Third, despite recent setbacks, Chinese companies are demonstrating their capacity to adapt to Burma's changing political climate. Big Chinese firms—e.g. China National Petroleum Corporation, which is in charge of Beijing’s prized oil and gas pipelines—are now trying to invest more in helping local communities build hospitals, schools and other facilities (Financial Times, April 16). Companies also are launching public relations campaigns to improve their image. Since controversy erupted over the Letpadaung copper mine near Monywa in central Myanmar, the usually low-profile Wanbao Mining Ltd. has initiated an intense lobbying initiative. These steps have even included taking risks such as allowing interviews with Western media outlets featuring its president Chen Defang (Wall Street Journal, March 25). Bidding strategies are also shifting as demonstrated by China Mobile uncharacteristically teaming up with Vodafone to bid jointly for Burma’s lucrative telecom licenses (South China Morning Post, April 5).
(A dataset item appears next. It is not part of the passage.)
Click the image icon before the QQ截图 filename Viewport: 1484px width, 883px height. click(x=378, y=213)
Chinese firms clearly are receiving encouragement from Beijing in their efforts. China’s newly-installed special envoy for Asian affairs Wang Yingfan has attempted to help stem local discontent in Burma by repeatedly admitting that Chinese firms need to improve their weak public relations record and that some of the concerns Naypyidaw has about specific infrastructure projects are well-founded (The Irrawaddy, March 18; Eleven Burma, March 17). Meanwhile, on March 1, the Ministry of Commerce and Ministry of Environmental Protection jointly released new guidelines to help Chinese firms engage in corporate social responsibility in overseas markets like Burma amid growing criticism they had received on that score (China Daily, March 1).
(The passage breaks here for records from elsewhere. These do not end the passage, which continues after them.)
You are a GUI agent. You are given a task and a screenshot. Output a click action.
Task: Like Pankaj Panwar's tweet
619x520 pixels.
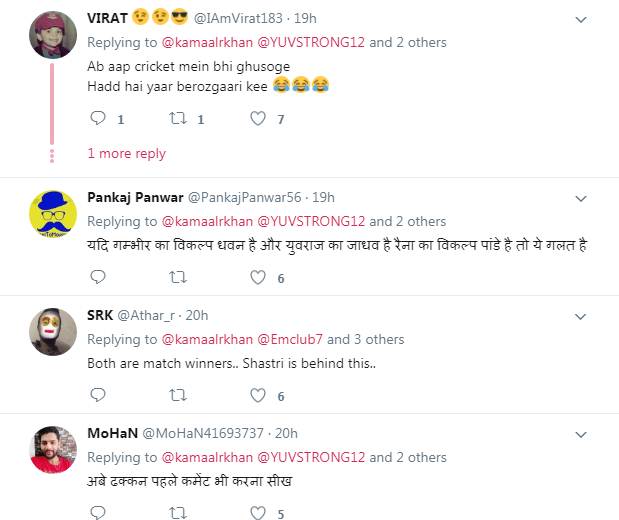[x=258, y=278]
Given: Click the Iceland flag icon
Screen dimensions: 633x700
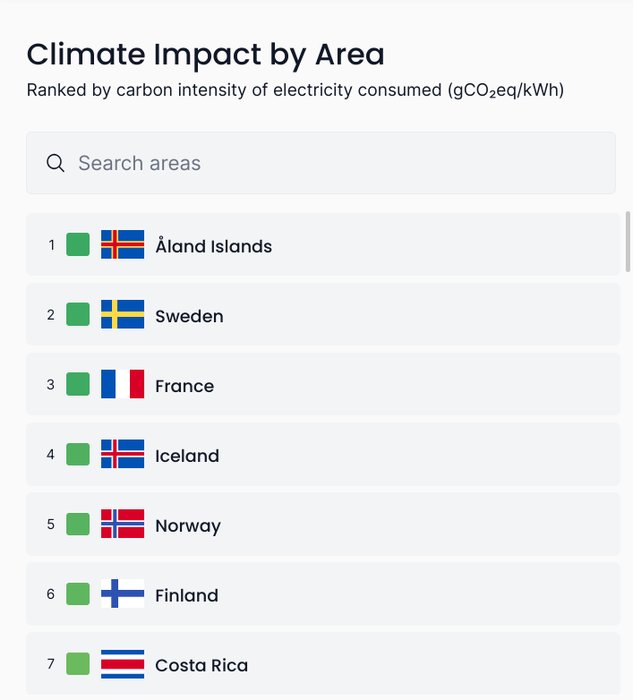Looking at the screenshot, I should point(123,454).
China hopes that its strategic recalibration in Burma will grant it greater leverage to protect its vital interests and prepares it for a much more competitive landscape there. The effort, however, also has its limits. More engaging diplomats and marginal improvements in corporate social responsibility may not be sufficient to reverse the fierce anti-Chinese sentiment already stoked by specific infrastructure projects and Beijing’s chosen role in Burma. The same Chinese fears over increased Western involvement in Burma, which partly prompted its policy review could also lead to serious tensions in the bilateral relationship, further alienating Naypyidaw and pushing it even closer to other actors including the United States. Beijing’s more aggressive role with respect to sensitive issues like ethnic rebel groups in Burma will likely buy it less, not more influence in Naypyidaw as China is seen as an increasingly untrustworthy partner interfering in internal affairs.
While it is too early to assess the prospects for China’s strategic recalibration in Burma, one thing is clear. After some initial missteps, Beijing has regained its footing in Burma and is adapting shrewdly to the new environment. Those prematurely writing China off should take note. With so much at stake in Burma, Beijing is not going down without a fight no matter the odds.